Кое-кто живет как Лазарь
Some Live Like Lazarus 1960 год
Переводчик: В. Задорожный
Вы не поверите, если я скажу, что этого убийства я ждала шестьдесят лет — надеясь на него, как только способна надеяться женщина. Я и пальцем не пошевелила, дабы предотвратить это убийство, когда его неизбежность стала очевидна. Анна Мария, сказала я себе, даже если ты будешь постоянно начеку, ты не сумеешь помешать тому, что должно свершиться. Но когда убийство наконец происходит после десяти тысяч дней напрасного ожидания, оно кажется не столько сюрпризом, сколько истинным чудом.
— Держи крепче! Ты меня уронишь!
Это голос миссис Харрисон.
Ни разу за полсотни лет мне не довелось слышать, чтобы она сказала что-нибудь шепотом или хотя бы нормально. Только крик, визг, громогласные приказы и шумные угрозы.

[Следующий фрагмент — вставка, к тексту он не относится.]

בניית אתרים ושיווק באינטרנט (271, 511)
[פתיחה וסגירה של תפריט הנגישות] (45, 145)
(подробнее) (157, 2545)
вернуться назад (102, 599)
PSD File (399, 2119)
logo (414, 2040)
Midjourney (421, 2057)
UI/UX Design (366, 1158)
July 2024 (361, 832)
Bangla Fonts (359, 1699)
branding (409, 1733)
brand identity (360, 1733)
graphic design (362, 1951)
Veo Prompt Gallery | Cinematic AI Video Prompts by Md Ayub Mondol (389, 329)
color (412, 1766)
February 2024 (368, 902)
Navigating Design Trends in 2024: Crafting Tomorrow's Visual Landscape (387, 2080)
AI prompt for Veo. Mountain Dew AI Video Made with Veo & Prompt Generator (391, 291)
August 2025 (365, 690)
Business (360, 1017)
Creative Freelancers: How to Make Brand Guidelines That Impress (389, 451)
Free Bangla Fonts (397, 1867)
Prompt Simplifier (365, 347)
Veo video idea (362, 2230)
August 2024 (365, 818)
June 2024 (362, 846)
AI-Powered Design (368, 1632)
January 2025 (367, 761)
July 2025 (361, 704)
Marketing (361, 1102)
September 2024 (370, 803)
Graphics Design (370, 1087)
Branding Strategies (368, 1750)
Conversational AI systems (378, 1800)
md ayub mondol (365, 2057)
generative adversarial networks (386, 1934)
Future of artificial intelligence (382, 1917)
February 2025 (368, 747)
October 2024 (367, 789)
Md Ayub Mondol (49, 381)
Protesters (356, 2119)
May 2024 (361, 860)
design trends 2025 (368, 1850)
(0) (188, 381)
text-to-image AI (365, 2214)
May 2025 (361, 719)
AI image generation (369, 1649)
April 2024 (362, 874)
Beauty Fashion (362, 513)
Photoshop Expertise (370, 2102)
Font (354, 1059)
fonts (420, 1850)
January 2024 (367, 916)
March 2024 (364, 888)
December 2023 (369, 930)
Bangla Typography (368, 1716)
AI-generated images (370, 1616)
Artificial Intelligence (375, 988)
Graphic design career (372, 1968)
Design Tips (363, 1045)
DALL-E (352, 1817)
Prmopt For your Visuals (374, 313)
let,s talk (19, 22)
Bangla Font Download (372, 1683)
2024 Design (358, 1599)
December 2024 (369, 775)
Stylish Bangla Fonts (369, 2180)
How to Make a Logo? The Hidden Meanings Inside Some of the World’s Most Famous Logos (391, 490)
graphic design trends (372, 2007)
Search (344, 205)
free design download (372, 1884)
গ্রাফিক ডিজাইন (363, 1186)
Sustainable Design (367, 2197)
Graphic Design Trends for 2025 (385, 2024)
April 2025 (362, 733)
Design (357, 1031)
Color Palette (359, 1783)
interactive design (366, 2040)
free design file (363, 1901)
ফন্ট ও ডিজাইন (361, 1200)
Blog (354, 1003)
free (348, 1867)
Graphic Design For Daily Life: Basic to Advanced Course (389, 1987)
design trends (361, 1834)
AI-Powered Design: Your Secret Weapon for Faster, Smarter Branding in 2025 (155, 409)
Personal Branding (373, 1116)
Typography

Да, всегда на пределе громкости.
— Успокойся, мамочка. Вот хорошо, мамочка. Ни разу за эти долгие годы мне не довелось слышать, чтобы его голос поднялся на тон выше раболепного журчания, или возвысился до громкого протеста. Ни единожды он не взорвался ругательствами, пусть бы и визгливыми!
Нет. Вечное, исполненное любви монотонное мурлыканье.
Этим утром, которое ничем не отличалось от множества утр в прежние годы, они подкатили в своем бесконечном черном роскошном лимузине, сущем катафалке, к отелю «Грин Бей», где неизменно проводили каждое лето. И вот он уже суетливо протягивает руку, чтобы помочь этому манекену, этому посыпанному пудрой и тальком ветхому мешку с костями, который только в дурном сне и в шутку можно величать «мамочкой».
— Осторожно, мамочка.
— Ты мне руку сломаешь!
— Прости, мамочка.
Из павильона возле озера я наблюдала, как он катил по дорожке инвалидное кресло, а старуха в нем размахивая тростью, словно мушкетом, из которого она собиралась убить наповал богинь Судьбы или фурий, если те вдруг заступят им путь.
— Осторожно, ты опрокинешь меня на клумбу! Слава Богу, что у меня хватило ума в конце концов отказаться от поездки в Париж. Ты бы меня угробил в этих проклятых автомобильных пробках. Ты огорчен?
— Нет, мамочка.
— Мы увидим Париж в будущем году.
В будущем году. Ха, будущий год — это выдумка, никакого будущего года в природе не существует.
Я не сразу ловлю себя на том, что произнесла это вслух, больно вцепившись в подоконник. Почти семьдесят лет я слышу эти обещания — сперва мальчику, потом юноше-мальчику, потом мужчине-мальчику, а теперь вот этому седому насупленному жуку-богомолу с душой мальчика. Вот он катит кресло с вечно мерзнущей женщиной, закутанной в меха даже сейчас, посреди лета, — катит мимо тех веранд отеля, где некогда восседали знатные дамы, и бумажные веера в их руках трепетали, как пестрые крылья восточных бабочек.